I discovered Richard Rohr yesterday thanks to a podcast by Pete Holmes. Rohr is a Franciscan on "the edge of the inside" of Christianity. That phrase means he's just Christian enough to call himself Christian, but (refreshingly) he recognizes the contingency of his faith. He was born to devout Christian parents in rural Kansas; as he says in the interview with Pete Holmes, he'd be a devout Hindu now if he'd been born in India. In other words, there are many paths to revelation, reintegration, resurrection. There is no one true way. There are as many paths as there are people.

Jesus. He's all over this "It Isn't Me" poem by James Lasdun, isn't he? "they couldn’t, in the end, believe in him, / except as some half-legendary figure / destined, or doomed, to carry on his back // the weight of their own all-but-weightless, stray / doubts and discomforts." The dropout, the loser, the person who doesn't quite fit in: that's Jesus.

It's also the artist. Or the romantic artist. The genius. Here's a great essay by Lasdun on the poet/translator Michael Hofmann, entitled "A Sherlock of Poems". Here's a great quote:

In Mexico Michael declared with sublime intransigence that the Mason-Dixon line ran along the Canadian border, and that the flocks of obvious (if rather small) pigeons in Cuernavaca were in fact quail.

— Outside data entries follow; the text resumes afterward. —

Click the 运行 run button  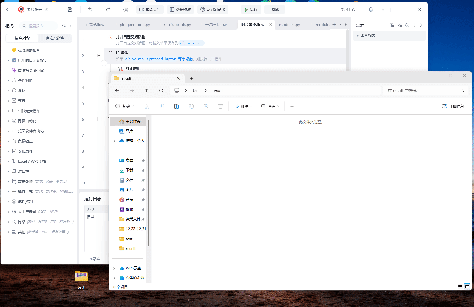tap(251, 9)
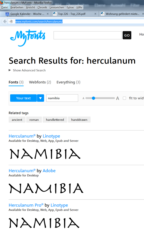Click the browser back arrow button

click(5, 22)
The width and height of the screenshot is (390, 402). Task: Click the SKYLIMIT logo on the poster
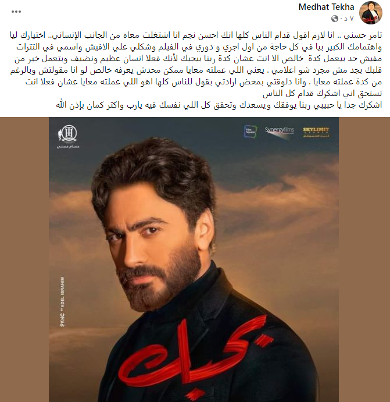(x=316, y=130)
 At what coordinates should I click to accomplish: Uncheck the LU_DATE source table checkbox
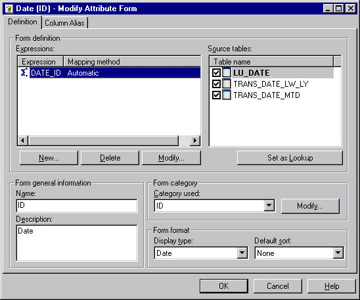tap(216, 73)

These rare but striking lapses from omniscience put me in mind of Sherlock Holmes’s apparent ignorance of the fact that the earth revolves around the sun. The lacunae became, somehow, further evidence of the genius. And I suspect I am not the only friend of Michael’s who feels a little ploddingly Watson-like in his company, or, for that matter, who regards him as something like the Sherlock Holmes of British poetry: preternaturally attuned to reality, somewhat inclined to disappear, and always several leagues ahead of everyone else.

Genius and goodness lead to loneliness. They make you admirable, yes, but they separate you. Others feel like Watsons in the presence of the genius or the saint. Some people like that feeling; many more, I would think, resent it. Jesus had plenty of admirers, but in the end there were more (and more powerful) people who hated him.

"Genius and goodness lead to loneliness." Do I really believe that? No, not really. That's how it appears to people in the center, but not to the person on the edge of the inside. To the individual who takes the wider perspective—the unpopular perspective—separation from the insiders isn't a problem. It's a natural part of being true to oneself. It is a source of joy. Not seeming joy. Not "I guess technically I'm happy" joy. Real joy.

I forget that too often. Sometimes I just want so bad to belong to a group. People who love poetry. People who love comic books. Computer programmers. Literature nuts. But none of that none of that none of that will make me happy unless I'm a secure, confident, comfortable individual first. And that comes with being true to myself, being able to look at the things that I want even though I know they're bad for me (and even though they're good for other people) and say, "It isn't me."